My OTA updates to my photons have become particularly slow (takes around 4 minutes from the started event to the hash event). I have a suspicion from reading around that it may be caused by some while loops that are called quite often. Every loop cycle the device is measuring current and temperature and those functions have while loops to sample over a particular amount of time (for eg. 1 second).
I have SYSTEM_THREAD(ENABLED) because having some user firmware run while the device is offline is desirable. I've tried making additional threads as well but I think that has made things worse. I think the suggested approach would be to stop sampling when an incoming OTA is detected? Would this be the correct approach? How would I go about doing that. Thanks for any help.
Also sidenote, is there a recommended delay to have in our loop functions? Or any at all?
Your code should be as non-blocking as possible.
Long running loops are bound to impact the performance of the cloud connection.
But if you can't avoid them try adding Particle.process() which allows for extra cloud processing time.
While SYSTEM_THREAD(ENABLED) is my prefered mode of operation too, to achieve what you provide as reason for it can also achieved with the correct SYSTEM_MODE().
The recommendation is no delay() when possible.
But given your code can't be streamlined, subscribing to he firmware_update_pending event is probably what you want.
Awesome! That’s really helpful and pretty much exactly what I needed. Thanks alot.

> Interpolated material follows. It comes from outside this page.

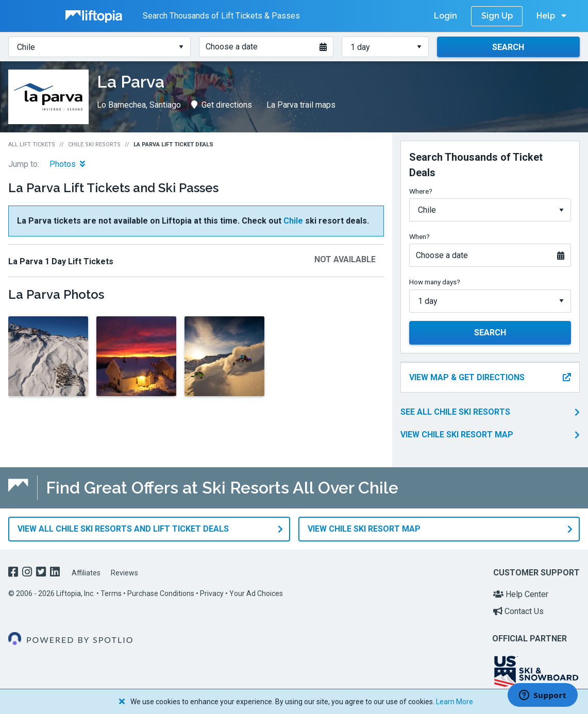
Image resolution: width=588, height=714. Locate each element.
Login (445, 15)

In general though, what counts as blocking. I think I know while and for loops would. Would something like a large if statement block block cloud connectivity? In addition to that, does having large amount of blocking code slow down API calls to cloud functions? (Which I think may be happening in my situation). Perhaps taking on your suggestion to add Particle.process() here and there might improve performance.
There is no hard limit, but anything that does not execute in just a few couple of milliseconds can be considered blocking.
And anything that prevents loop() to finish within a few ms does impact the cloud's responsiveness in single threaded mode directly. With multi threaded mode things are not as straight forward. But actions that need to be run on the application thread (like Particle.function() and Particle.subscribe() callbacks) will be impacted.
Alrite, looks like putting in some Particle.process() methods is a good idea. I forgot to ask though, what is the difference between firmware_update and firmware_update_pending in terms of the handler? I’m using just firmware_update at the moment and it seems to do what I want but I’m not sure about the differences.
Also with regards to multi threading, the way I thought of it (and its not very educated) was that the system firmware (like cloud and networking) would run in between function calls or something like that. For eg.
So I thought even though the loop function may be quite long and does not actually execute within a few milliseconds, cloud handling would still happen, in between function1 and function2 for example, or in between lines of code even. Forgive me if I have no idea what I’m talking about.
The former tells you that there is an ongoing update, while the latter tells you that there will be and update starting.
But if you look in the docs that I've linked you'll get a more elaborate description of the latter also in regards of disabled updates - in which case the former wouldn't fire at all.
It's a bit more complicated than that. The FreeRTOS does assign 1ms timeslices to each thread and does not care about function boundaries when it takes control of the µC to let have the next thread its share. But there are instances where thread switching is not permitted (e.g. during single threaded or atomic blocks, or when shared resources, like UART, are occupied by one thread) and hence one thread could hog the µC.